A senhora sentada ao meu lado se remexeu com o meu pulo e sem abrir os olhos se virou de costas para mim com um suspiro irritado, tentando provavelmente achar uma posição melhor do que a em que estava.
Não que isso existisse de verdade... Mas havia esse instinto em todos nós, viajantes de ônibus, que nos fazia continuar tentando encontrar conforto mesmo nos mais duros e apertados assentos.
Bom, quem era eu para julgar? Também tinha feito o mesmo à noite toda.
Uma total e completa perda de tempo desde o início. O destino me amaldiçoara com a poltrona do corredor, o que - como todos sabem - automaticamente excluí qualquer possibilidade de se conseguir dormir minimamente bem.

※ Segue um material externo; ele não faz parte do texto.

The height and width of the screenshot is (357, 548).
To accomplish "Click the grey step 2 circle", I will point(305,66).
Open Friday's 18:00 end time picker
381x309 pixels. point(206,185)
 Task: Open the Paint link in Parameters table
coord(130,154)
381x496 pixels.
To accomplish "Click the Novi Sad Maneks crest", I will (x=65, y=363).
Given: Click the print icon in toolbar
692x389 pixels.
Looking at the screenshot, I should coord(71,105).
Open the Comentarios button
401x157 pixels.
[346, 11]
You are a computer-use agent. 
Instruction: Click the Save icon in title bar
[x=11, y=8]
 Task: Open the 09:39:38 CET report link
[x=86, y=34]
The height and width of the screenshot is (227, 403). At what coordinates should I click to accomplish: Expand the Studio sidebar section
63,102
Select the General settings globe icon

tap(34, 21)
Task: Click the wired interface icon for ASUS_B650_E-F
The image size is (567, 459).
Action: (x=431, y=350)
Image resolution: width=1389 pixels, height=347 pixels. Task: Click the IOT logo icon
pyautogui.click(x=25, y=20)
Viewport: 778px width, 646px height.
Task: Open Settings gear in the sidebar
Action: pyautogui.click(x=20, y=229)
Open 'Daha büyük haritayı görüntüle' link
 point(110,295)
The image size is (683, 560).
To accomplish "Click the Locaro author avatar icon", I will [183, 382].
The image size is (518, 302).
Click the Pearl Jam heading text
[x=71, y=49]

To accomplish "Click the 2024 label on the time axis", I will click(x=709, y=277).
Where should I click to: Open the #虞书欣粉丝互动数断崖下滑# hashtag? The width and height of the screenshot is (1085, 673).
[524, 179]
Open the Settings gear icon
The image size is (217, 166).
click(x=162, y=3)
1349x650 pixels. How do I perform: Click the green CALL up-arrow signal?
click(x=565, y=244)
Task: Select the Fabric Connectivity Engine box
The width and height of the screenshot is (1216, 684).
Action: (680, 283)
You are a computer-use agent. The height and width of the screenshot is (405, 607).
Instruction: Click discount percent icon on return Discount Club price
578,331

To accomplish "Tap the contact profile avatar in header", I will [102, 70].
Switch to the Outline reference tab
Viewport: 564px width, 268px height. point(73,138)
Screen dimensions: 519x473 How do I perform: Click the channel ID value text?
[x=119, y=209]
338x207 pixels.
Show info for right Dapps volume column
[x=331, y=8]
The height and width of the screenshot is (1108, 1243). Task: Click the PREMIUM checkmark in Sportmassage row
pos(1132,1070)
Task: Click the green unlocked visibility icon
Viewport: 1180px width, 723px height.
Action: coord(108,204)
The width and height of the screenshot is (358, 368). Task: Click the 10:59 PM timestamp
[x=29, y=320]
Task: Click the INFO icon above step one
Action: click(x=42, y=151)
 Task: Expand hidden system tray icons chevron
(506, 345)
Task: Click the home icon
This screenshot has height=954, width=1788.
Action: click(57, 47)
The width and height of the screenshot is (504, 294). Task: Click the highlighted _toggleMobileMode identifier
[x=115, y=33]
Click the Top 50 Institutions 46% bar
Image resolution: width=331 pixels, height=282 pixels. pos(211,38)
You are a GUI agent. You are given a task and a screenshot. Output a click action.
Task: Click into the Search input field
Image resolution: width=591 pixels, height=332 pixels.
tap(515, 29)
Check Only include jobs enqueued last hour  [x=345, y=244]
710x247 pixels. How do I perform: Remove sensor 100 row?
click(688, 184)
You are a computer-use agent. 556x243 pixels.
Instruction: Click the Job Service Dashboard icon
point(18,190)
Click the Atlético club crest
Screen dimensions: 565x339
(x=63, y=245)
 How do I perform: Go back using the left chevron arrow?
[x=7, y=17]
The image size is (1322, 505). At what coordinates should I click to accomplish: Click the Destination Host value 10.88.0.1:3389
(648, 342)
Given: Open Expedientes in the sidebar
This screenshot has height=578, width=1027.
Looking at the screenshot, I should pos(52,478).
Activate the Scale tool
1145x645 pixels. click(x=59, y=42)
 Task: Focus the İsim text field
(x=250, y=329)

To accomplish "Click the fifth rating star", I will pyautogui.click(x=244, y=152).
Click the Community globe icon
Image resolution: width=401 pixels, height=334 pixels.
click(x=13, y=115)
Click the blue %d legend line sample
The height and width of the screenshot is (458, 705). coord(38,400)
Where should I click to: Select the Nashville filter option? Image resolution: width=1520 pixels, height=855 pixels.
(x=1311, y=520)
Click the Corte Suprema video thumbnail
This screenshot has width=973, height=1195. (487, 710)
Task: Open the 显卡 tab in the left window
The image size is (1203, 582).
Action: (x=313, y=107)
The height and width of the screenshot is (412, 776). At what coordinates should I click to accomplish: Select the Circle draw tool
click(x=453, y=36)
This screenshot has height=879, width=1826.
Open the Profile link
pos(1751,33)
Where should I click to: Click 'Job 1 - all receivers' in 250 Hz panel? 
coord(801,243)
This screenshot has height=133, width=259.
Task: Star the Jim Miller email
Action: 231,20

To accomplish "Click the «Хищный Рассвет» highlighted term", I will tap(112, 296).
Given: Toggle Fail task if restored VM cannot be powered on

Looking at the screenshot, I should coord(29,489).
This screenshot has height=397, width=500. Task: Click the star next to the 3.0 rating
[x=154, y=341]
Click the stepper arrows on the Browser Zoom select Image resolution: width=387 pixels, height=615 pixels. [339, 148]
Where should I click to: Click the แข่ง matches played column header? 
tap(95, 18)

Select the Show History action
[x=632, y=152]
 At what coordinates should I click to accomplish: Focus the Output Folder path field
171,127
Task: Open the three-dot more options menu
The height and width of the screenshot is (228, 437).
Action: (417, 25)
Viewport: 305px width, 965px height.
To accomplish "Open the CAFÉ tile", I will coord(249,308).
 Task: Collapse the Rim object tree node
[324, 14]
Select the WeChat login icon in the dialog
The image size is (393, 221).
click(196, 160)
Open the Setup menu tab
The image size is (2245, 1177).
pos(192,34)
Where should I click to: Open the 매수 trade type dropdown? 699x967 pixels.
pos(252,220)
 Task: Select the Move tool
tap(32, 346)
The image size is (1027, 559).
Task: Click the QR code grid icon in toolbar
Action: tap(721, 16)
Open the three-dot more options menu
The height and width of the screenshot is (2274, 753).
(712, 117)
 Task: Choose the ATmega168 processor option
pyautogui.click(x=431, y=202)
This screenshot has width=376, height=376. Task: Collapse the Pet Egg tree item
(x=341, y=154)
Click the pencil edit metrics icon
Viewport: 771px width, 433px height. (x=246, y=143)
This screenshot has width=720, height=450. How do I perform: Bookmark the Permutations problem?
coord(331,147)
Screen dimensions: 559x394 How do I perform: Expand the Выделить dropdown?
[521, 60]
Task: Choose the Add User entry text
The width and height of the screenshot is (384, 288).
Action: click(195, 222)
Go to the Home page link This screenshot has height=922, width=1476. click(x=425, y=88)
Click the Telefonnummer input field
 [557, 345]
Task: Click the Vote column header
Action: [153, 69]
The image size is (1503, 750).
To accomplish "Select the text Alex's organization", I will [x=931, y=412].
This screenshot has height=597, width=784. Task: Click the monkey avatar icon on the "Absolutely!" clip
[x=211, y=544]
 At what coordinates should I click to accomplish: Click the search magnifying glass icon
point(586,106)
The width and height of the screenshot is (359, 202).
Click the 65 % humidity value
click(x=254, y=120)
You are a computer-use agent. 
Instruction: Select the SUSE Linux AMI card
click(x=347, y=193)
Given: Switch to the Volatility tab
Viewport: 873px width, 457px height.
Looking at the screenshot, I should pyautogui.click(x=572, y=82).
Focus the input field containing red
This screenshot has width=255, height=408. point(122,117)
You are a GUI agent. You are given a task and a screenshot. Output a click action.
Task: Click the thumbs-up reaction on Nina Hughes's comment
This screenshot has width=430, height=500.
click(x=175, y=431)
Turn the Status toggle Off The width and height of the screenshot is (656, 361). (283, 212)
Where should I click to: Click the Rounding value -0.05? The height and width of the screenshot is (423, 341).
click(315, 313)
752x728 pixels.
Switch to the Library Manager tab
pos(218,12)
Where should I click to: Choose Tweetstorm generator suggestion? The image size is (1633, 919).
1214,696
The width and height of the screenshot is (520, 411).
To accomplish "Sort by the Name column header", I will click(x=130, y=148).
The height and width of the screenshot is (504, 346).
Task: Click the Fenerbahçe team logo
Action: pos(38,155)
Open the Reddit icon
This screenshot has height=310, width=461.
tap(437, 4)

Eu podia ter ficado acordada a noite toda e estaria tão descansada quanto agora... mas podia ter sido pior... eu poderia ter ficado do lado do banheiro no fundo do ônibus... isso minhas amigas era por definição pagar karma adiantado.
A pouca luz que conseguia atravessar as janelas, através das frestas das cortinas mal fechadas, me fez contrair os olhos.
Mal tinha amanhecido, era cedo demais para ter ideia de como seria o dia... Mas havia algo na luz lá fora que me dava a sensação de que logo um sol forte iria aparecer e duraria o dia todo, mesmo ainda estando no meio do inverno.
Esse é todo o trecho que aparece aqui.